L'emploi du mot fascisme

Republication dans sa version originale de la recension du livre de Jean-Michel Rey, Le Suicide de l’Allemagne (Desclée de Brouwer, 2018), parue dans L'Humanité du 2 août.

Contrairement à ce qu’on pourrait croire, il n’a pas été évident, dans l’Allemagne d’avant 1933, d’employer le mot « fascisme » pour qualifier ce qui se préparait de monstrueux. Thomas Mann s’y est risqué dès 1929 : « Il s’agit de dépasser toute espèce de fascisme », écrivait-il.

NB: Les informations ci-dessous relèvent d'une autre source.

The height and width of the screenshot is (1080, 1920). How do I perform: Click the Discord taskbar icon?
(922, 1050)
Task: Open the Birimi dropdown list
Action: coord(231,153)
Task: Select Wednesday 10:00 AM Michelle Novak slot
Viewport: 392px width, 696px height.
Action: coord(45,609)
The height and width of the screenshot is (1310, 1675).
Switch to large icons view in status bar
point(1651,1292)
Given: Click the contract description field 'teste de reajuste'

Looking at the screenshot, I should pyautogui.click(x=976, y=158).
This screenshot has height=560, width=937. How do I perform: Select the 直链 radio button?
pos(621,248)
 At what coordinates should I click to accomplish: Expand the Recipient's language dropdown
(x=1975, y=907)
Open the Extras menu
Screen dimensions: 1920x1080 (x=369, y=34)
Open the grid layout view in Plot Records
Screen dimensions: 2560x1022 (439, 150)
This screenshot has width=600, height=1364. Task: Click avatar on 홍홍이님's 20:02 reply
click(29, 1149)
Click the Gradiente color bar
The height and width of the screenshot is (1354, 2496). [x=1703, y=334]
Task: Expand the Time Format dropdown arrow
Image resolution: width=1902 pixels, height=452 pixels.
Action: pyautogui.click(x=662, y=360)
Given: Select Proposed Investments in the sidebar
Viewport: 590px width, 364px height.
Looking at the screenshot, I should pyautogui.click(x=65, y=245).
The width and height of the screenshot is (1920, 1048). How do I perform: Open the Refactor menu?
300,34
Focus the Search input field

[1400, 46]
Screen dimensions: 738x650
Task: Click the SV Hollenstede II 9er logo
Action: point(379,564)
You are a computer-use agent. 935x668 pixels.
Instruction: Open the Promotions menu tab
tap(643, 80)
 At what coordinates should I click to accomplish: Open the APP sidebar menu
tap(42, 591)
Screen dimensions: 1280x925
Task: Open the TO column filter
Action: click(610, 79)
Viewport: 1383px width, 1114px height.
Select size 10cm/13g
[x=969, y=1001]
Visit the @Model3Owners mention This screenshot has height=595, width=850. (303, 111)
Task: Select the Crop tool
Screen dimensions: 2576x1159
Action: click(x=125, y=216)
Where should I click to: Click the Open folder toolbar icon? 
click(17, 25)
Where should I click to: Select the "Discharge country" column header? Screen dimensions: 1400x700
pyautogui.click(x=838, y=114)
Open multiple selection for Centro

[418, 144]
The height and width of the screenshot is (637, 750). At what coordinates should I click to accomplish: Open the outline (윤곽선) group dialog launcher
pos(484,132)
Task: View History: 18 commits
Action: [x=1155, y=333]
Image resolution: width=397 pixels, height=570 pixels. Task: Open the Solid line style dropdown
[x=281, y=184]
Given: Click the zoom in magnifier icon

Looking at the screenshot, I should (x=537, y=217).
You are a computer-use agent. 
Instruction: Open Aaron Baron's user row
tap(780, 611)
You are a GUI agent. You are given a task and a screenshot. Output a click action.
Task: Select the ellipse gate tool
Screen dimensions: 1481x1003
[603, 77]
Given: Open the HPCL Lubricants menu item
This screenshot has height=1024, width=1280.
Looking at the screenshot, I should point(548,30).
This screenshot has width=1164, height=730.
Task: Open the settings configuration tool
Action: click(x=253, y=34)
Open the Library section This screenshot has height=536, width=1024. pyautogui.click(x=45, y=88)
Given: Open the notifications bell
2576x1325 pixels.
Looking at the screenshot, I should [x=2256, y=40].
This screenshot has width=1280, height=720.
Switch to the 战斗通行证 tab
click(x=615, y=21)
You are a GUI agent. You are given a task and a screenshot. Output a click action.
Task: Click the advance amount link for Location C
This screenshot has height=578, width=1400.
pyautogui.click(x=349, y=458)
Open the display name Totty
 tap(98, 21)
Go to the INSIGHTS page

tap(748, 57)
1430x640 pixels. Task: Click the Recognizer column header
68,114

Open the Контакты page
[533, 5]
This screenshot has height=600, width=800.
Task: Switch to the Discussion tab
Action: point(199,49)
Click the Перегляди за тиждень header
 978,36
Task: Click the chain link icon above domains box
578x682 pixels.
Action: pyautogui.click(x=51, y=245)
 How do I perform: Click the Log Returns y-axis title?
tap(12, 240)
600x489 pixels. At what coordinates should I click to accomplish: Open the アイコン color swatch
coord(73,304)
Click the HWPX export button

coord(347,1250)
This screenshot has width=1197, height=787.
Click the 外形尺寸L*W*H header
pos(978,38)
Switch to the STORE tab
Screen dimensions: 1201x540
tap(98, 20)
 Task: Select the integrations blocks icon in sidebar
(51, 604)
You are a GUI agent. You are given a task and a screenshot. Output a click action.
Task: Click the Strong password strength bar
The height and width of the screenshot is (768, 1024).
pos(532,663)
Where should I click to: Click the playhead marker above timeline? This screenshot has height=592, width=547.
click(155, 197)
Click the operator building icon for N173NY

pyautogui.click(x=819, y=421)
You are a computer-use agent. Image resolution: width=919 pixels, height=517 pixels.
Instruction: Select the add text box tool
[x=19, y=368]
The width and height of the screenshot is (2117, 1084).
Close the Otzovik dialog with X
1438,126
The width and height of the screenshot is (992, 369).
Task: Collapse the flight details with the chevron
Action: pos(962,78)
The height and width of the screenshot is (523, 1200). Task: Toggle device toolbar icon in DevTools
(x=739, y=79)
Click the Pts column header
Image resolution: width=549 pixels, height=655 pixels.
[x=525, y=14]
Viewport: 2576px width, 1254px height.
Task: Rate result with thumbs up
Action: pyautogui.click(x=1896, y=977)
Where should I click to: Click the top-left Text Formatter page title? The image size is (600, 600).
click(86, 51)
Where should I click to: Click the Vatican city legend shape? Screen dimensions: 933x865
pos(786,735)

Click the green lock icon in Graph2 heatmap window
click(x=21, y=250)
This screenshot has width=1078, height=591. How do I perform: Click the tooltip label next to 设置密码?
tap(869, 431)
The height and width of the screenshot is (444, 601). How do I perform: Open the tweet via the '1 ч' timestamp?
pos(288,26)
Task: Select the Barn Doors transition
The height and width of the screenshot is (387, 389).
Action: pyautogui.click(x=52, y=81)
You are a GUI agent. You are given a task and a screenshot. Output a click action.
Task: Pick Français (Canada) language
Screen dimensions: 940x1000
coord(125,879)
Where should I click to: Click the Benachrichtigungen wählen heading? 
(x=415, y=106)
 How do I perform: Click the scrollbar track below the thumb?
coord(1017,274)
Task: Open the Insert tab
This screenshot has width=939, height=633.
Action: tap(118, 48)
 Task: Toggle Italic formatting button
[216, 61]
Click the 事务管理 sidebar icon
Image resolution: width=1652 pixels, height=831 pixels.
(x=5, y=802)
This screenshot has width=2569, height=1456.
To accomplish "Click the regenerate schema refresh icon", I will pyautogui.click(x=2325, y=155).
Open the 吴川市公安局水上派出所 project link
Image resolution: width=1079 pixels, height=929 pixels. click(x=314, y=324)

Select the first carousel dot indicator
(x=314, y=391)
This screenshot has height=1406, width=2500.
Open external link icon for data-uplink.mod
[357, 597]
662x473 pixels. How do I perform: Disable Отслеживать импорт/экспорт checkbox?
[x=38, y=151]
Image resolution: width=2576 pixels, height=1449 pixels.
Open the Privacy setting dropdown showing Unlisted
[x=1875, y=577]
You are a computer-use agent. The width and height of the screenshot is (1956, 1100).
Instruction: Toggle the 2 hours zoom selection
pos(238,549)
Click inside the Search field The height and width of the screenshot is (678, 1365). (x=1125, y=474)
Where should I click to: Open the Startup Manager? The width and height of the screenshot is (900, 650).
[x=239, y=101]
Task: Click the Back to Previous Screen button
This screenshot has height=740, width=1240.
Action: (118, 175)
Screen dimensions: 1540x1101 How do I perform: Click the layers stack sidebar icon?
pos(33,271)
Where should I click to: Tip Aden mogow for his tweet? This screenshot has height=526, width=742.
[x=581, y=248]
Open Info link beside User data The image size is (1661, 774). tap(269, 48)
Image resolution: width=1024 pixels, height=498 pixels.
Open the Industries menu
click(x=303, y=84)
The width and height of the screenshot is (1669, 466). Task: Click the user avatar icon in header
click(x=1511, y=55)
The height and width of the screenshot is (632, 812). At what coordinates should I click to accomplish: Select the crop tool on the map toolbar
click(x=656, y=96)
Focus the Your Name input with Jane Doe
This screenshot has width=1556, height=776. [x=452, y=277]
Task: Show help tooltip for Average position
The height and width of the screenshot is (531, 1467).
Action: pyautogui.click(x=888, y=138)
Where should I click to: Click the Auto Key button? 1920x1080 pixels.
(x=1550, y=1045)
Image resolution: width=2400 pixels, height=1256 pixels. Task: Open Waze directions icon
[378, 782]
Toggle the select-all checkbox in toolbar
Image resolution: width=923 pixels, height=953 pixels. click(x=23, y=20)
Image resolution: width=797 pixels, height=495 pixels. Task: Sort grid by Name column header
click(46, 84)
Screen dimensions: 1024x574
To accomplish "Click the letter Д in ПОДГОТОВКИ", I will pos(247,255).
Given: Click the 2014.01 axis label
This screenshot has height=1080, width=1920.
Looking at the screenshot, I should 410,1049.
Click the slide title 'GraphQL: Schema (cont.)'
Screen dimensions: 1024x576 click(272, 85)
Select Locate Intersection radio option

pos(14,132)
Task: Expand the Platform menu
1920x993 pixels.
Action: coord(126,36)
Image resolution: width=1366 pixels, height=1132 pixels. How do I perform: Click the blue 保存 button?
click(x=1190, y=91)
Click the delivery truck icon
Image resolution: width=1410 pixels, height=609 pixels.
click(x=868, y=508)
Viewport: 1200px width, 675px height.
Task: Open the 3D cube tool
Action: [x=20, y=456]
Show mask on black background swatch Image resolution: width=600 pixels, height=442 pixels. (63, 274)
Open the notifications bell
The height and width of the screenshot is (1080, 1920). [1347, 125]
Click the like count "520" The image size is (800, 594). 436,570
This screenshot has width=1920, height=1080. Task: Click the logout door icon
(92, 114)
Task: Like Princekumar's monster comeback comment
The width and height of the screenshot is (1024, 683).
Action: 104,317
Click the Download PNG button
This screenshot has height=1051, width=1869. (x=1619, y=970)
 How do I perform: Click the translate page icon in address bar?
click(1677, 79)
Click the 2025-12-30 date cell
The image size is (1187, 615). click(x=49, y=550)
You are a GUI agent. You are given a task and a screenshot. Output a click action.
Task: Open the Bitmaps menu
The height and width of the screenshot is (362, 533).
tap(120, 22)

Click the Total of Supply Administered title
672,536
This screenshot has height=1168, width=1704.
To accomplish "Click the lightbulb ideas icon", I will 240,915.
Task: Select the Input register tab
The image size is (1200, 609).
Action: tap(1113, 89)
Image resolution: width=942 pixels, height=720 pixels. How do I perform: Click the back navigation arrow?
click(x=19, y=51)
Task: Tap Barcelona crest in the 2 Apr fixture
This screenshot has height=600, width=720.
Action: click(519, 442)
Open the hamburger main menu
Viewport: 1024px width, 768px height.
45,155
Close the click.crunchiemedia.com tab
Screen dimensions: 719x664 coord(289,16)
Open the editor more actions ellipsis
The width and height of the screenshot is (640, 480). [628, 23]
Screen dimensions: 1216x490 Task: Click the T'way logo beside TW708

Après Heine, après Nietzsche, le grand écrivain allemand contraint à l’exil aux États-Unis affirme qu’Hitler est en train de détruire cette part de l’Allemagne sans laquelle l’Allemagne n’est pas l’Allemagne ou, ce qui revient au même, grâce à laquelle l’Allemagne est « plus que l’Allemagne ». Il explique que la volonté d’éradiquer les juifs est pour l’Allemagne le résultat dément d’un rêve de toute-puissance illimitée – et un suicide. Dans le même esprit, Mann publie en 1943 une nouvelle sur la vie de Moïse : Jean-Michel Rey la relit pour nos propres temps troublés, en méditant sur les pouvoirs « prophétiques » de la littérature. C’est un Moïse sculpteur que Thomas Mann raconte en 1943 : un Moïse qui n’a pas abandonné la sculpture pour la politique comme Hitler la peinture. Moïse est le créateur du peuple juif, et un créateur tel qu’il est aussi un critique des apparences convenues, un artiste inventeur d’une langue, dans laquelle doit s’énoncer la loi nouvelle.

À la figure césariste et théocrate du législateur-tyran dont Hitler est le triste mime, Mann oppose une autre puissance, celle de l’art s’il est critique ironique et salvatrice, herméneutique interminable, réagencement perpétuel des formes. Et c’est précisément cela l’« esprit juif » ou l’« esprit » tout court : la capacité prophétique de nommer ce qui est (par exemple le « fascisme ») pour se donner les moyens d’en prévenir le désastre, et d’insuffler un sens nouveau aux vocables usés par la propagande médiatique et la paresse.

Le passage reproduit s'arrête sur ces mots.